[Saved entries]
-*-
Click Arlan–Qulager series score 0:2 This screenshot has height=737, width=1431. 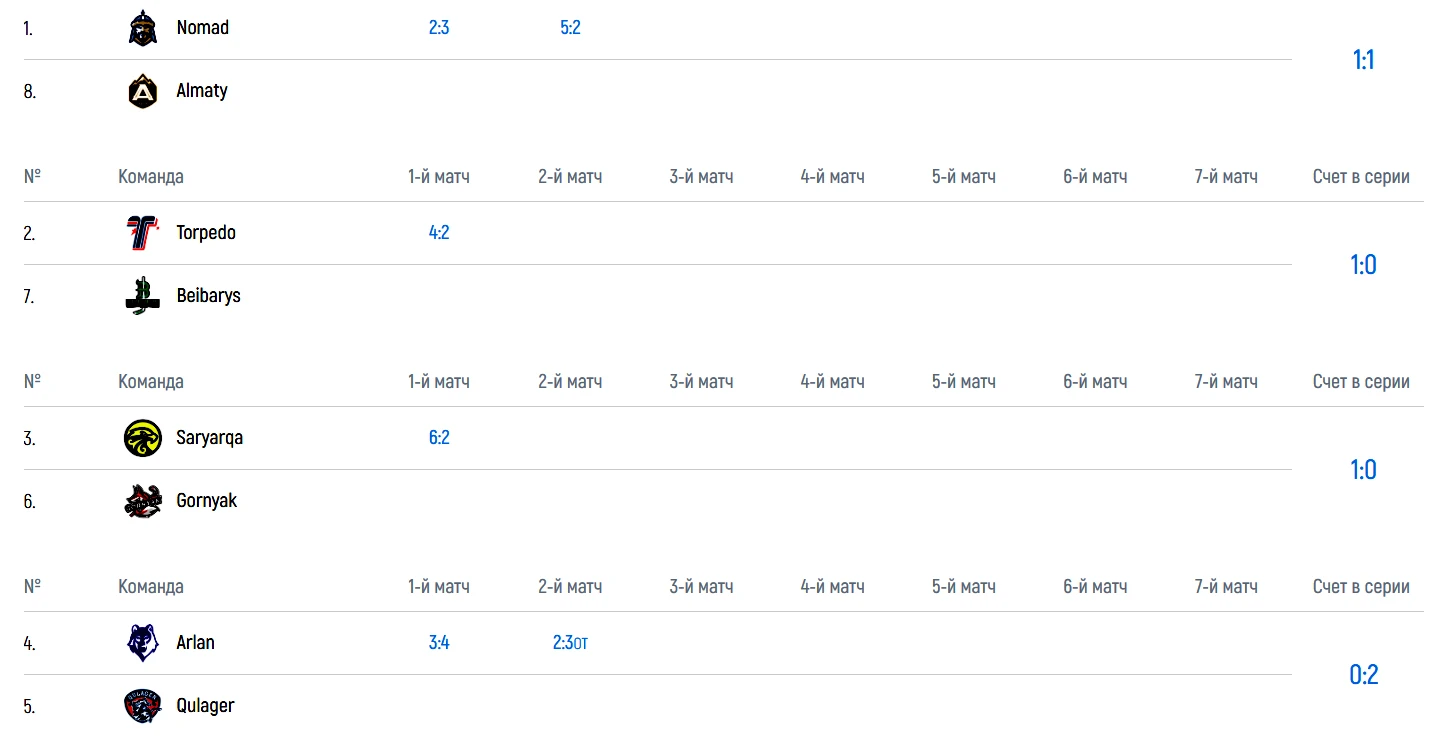coord(1363,675)
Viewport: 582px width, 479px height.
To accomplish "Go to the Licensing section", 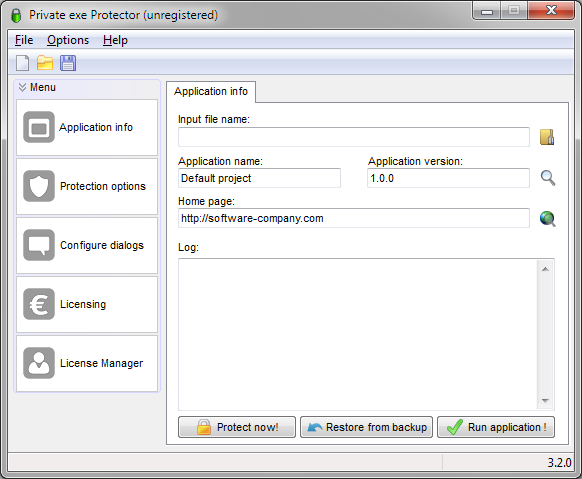I will pos(87,304).
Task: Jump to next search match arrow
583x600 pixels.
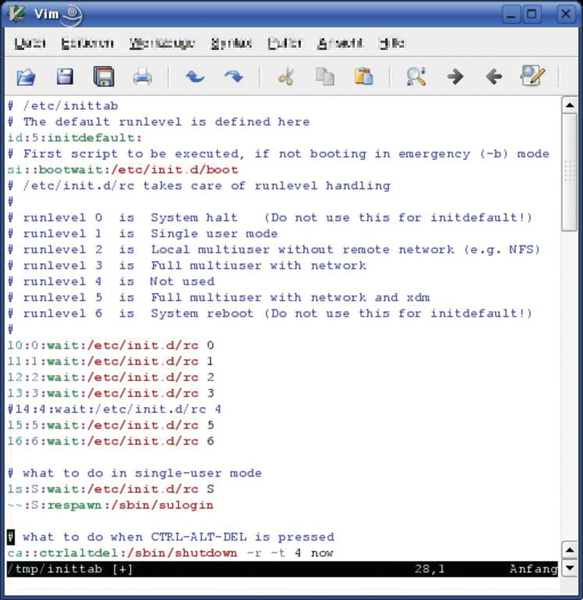Action: click(455, 77)
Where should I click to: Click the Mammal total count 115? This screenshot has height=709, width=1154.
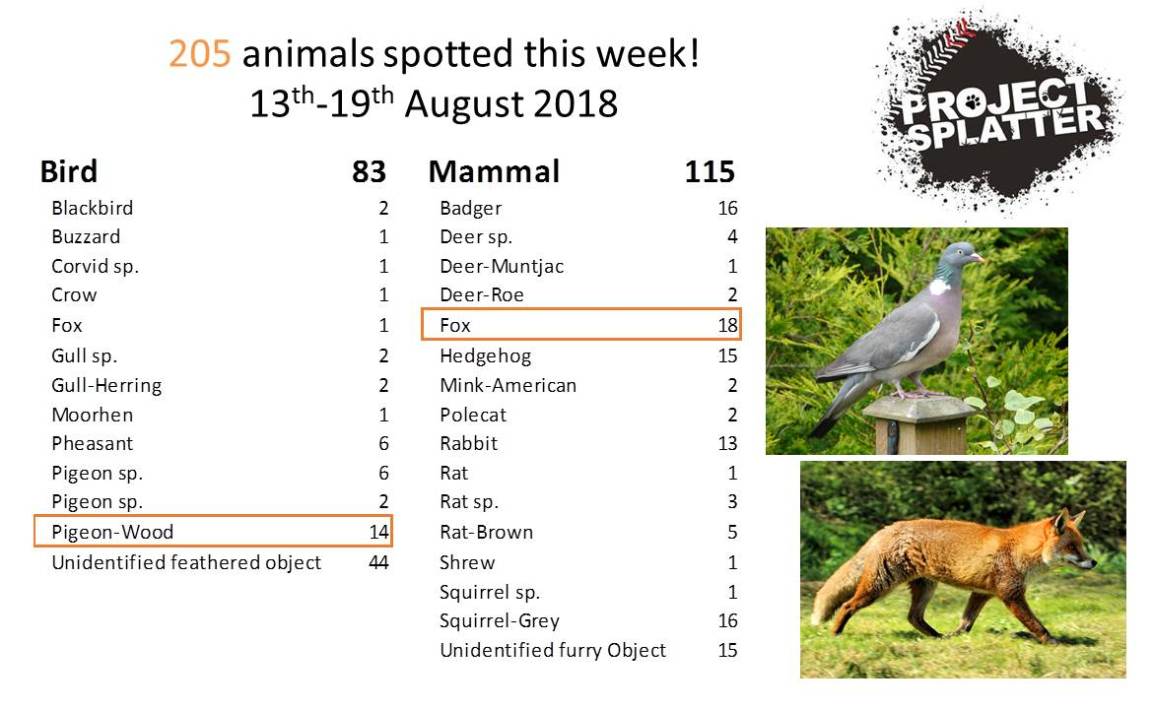coord(710,172)
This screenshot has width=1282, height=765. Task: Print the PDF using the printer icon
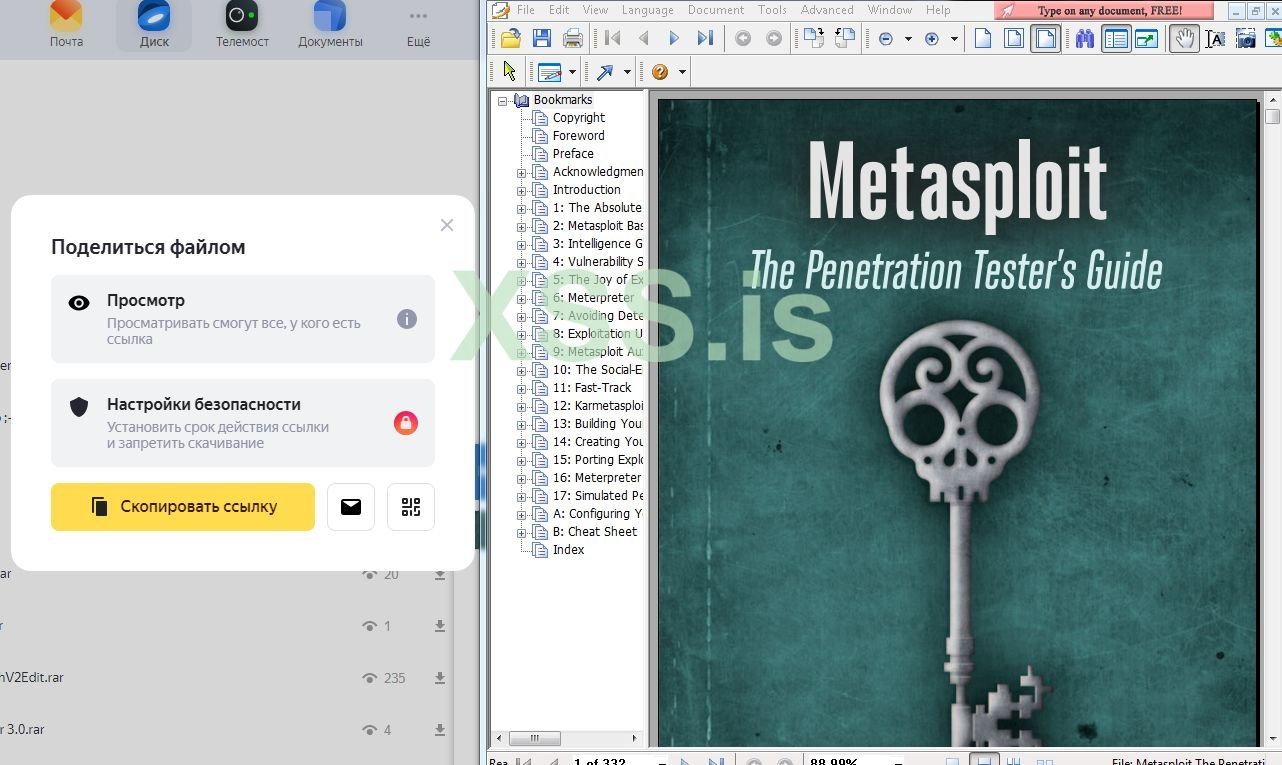(x=573, y=39)
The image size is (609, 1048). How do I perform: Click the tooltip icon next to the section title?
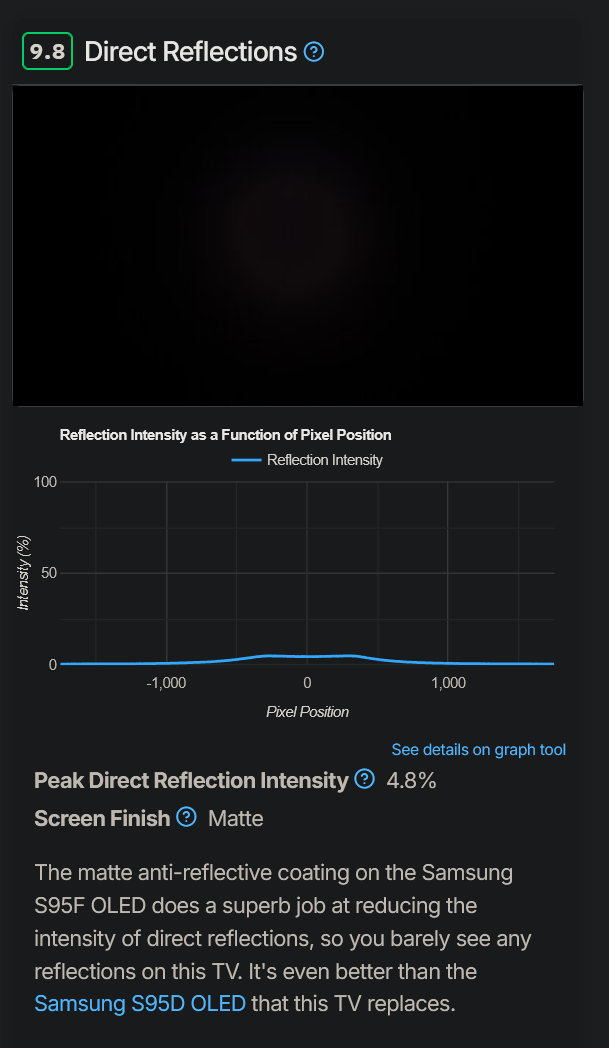click(x=314, y=51)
-*-
§ **Task to complete**: Reproduce, word for word, every line from the one that contains "The image size" to the end of the data, including both ends; omit all pictures.

§ **Response area**:
The image size is (609, 1048). How do I perform: Click the tooltip icon next to the section title?
click(x=314, y=51)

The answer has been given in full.